ABSTRACT We reconstructed a record of the micrometeorite flux in the Late Cretaceous using the distribution of extraterrestrial spinel grains across an ~2 m.y. interval of elevated 3 He in the Turonian Stage (ca. 92–90 Ma). From ~30 m of the limestone succession in the Bottaccione section, Italy, a total of 979 kg of rock from levels below and within the 3 He excursion yielded 603 spinel grains (32–355 μm size). Of those, 115 represent equilibrated ordinary chondritic chromite (EC).
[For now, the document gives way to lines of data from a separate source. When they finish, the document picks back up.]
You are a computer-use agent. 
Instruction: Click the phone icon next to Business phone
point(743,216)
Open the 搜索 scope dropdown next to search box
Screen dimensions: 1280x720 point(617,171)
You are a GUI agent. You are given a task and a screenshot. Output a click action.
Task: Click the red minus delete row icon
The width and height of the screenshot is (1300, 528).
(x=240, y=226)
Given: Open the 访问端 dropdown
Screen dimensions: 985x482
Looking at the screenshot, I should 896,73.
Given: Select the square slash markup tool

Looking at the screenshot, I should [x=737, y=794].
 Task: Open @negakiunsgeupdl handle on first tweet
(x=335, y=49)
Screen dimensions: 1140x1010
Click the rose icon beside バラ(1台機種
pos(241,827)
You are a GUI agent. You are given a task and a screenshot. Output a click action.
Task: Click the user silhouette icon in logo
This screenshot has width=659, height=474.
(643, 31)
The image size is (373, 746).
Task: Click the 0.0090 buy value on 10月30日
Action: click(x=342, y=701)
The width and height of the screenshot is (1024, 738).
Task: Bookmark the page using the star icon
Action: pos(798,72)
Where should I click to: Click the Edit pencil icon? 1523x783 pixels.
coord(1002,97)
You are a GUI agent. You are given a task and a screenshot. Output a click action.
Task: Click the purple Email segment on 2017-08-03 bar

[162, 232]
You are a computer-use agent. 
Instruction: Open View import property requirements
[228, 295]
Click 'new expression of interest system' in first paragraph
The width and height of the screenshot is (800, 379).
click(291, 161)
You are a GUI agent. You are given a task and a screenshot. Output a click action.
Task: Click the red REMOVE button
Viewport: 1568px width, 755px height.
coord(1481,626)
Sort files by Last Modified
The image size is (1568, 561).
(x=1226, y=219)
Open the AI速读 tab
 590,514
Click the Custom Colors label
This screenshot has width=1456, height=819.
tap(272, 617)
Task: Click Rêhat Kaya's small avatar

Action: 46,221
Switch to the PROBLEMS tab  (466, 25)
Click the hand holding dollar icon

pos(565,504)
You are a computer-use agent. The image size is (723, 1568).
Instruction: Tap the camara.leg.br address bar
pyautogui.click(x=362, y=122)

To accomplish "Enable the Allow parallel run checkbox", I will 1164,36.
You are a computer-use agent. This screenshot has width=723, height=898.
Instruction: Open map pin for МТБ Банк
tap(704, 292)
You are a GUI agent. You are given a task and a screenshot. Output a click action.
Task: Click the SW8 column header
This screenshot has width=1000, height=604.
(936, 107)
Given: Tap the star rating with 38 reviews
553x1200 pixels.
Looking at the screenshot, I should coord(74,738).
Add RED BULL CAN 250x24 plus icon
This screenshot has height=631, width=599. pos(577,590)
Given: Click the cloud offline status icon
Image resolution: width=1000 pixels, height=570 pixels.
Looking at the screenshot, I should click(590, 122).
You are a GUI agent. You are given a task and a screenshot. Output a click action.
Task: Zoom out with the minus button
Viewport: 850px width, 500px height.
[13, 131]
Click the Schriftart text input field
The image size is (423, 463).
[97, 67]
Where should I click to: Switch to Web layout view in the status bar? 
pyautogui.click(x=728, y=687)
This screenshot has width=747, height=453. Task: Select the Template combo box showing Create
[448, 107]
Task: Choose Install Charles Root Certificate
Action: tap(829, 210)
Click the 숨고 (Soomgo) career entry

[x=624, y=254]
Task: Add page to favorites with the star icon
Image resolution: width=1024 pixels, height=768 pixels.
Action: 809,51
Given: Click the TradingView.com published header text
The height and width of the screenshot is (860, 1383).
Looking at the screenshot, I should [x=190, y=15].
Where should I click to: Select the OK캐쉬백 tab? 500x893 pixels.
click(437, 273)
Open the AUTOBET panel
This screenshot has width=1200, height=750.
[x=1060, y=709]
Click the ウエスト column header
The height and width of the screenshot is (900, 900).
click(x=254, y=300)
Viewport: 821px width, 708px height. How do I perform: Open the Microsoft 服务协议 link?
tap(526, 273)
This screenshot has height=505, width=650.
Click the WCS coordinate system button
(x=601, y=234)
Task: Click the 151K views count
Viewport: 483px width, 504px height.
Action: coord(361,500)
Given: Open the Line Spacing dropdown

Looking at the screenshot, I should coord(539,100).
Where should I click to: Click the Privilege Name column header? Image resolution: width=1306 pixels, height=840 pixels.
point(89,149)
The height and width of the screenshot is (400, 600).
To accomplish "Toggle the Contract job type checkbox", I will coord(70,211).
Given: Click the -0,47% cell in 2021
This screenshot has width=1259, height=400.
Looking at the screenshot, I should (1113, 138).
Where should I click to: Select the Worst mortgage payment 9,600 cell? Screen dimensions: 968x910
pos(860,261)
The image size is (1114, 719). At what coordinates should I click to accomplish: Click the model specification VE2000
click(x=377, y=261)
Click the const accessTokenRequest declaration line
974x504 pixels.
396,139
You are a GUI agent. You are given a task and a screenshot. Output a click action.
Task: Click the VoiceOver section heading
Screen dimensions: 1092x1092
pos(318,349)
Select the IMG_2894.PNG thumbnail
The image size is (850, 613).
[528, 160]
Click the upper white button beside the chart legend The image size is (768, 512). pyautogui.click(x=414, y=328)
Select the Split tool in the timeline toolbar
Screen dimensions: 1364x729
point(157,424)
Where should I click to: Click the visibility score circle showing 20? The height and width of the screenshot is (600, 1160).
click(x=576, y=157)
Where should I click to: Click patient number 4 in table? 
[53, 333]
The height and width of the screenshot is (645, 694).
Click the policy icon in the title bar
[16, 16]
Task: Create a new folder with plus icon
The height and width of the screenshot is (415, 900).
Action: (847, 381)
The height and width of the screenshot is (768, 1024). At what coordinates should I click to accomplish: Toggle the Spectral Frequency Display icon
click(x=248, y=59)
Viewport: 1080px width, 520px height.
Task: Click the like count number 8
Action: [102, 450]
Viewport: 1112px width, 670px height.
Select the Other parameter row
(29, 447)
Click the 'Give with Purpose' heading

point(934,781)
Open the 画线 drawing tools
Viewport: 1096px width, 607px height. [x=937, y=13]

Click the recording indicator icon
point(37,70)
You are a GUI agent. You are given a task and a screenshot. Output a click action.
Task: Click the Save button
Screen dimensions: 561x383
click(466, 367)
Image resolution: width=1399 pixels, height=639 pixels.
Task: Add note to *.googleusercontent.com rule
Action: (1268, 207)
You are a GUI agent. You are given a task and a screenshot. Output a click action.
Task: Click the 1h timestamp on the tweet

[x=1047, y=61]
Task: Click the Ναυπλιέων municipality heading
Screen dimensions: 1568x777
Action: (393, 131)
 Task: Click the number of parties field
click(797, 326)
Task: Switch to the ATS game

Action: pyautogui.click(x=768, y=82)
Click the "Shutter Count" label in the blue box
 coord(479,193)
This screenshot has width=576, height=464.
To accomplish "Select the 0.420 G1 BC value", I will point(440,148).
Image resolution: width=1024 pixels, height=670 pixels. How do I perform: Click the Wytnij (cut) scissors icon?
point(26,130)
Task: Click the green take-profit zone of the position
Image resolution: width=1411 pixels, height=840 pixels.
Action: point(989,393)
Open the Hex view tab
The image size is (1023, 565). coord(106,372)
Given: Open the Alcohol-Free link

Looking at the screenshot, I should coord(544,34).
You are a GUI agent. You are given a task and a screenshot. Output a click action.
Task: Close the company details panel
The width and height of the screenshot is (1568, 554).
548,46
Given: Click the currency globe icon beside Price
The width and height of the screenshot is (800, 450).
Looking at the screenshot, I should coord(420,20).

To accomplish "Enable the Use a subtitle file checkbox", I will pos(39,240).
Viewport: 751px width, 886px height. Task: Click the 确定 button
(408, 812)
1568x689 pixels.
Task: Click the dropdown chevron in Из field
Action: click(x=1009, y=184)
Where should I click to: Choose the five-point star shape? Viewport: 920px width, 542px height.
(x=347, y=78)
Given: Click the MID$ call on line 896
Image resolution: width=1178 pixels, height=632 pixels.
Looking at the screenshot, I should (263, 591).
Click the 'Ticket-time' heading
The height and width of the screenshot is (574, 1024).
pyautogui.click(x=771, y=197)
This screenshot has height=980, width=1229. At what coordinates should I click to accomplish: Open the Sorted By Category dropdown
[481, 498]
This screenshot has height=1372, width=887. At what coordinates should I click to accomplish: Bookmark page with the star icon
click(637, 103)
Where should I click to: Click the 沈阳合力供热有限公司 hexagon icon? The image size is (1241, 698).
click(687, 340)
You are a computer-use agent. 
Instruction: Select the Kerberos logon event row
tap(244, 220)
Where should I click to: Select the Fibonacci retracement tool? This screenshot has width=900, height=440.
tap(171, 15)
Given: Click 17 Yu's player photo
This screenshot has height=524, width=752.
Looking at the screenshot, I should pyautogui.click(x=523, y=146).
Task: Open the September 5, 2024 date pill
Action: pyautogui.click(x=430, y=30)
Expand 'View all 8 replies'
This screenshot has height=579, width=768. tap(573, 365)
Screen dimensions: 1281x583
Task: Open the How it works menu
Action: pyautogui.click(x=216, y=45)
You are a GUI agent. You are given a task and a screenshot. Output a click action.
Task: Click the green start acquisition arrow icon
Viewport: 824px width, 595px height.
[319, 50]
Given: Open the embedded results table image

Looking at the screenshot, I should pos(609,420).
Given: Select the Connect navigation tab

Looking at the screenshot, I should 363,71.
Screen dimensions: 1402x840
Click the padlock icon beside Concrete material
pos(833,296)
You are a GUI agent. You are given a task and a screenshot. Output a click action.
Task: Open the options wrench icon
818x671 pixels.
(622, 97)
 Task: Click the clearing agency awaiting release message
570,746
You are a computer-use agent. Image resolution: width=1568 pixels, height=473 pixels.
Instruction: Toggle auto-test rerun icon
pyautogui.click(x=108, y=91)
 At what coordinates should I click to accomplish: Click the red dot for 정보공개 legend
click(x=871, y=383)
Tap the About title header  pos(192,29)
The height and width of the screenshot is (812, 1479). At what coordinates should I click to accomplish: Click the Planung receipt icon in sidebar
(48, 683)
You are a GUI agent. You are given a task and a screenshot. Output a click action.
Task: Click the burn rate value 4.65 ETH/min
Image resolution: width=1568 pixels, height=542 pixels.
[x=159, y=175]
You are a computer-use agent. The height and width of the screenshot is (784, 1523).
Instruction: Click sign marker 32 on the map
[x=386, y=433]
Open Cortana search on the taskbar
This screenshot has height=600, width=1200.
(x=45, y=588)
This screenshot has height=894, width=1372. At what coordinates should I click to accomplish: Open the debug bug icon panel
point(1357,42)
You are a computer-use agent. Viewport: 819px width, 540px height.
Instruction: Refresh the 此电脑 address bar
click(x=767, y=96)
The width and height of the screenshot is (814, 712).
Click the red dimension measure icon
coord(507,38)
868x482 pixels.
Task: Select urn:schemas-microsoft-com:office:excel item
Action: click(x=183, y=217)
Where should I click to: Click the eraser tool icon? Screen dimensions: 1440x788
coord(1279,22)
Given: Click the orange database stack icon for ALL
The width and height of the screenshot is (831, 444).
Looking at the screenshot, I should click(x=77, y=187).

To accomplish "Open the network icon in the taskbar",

Within the 3 He excursion, there is no change in the number of EC grains per kilogram of sediment, but H-chondritic grains dominate over L and LL grains (70%, 27%, and 3%), contrary to the interval before the excursion, where the relation between the three groups (50%, 44%, and 6%) is similar to today and to the Early Cretaceous. Intriguingly, within the 3 He anomaly, there is also a factor-of-five increase of vanadium-rich chrome spinels likely originating from achondritic and unequilibrated ordinary chondritic meteorites. The 3 He anomaly has an unusually spiky and temporal progression not readily explained by present models for delivery of extraterrestrial dust to Earth. Previous suggestions of a relation to a comet or asteroid shower possibly associated with dust-producing lunar impacts are not supported by our data. Instead, the spinel data preliminary indicate a more general disturbance of the asteroid belt, where different parent bodies or source regions of micrometeorites were affected at the same time. More spinel grains need to be recovered and more oxygen isotopic analyses of grains are required to resolve the origin of the 3 He anomaly.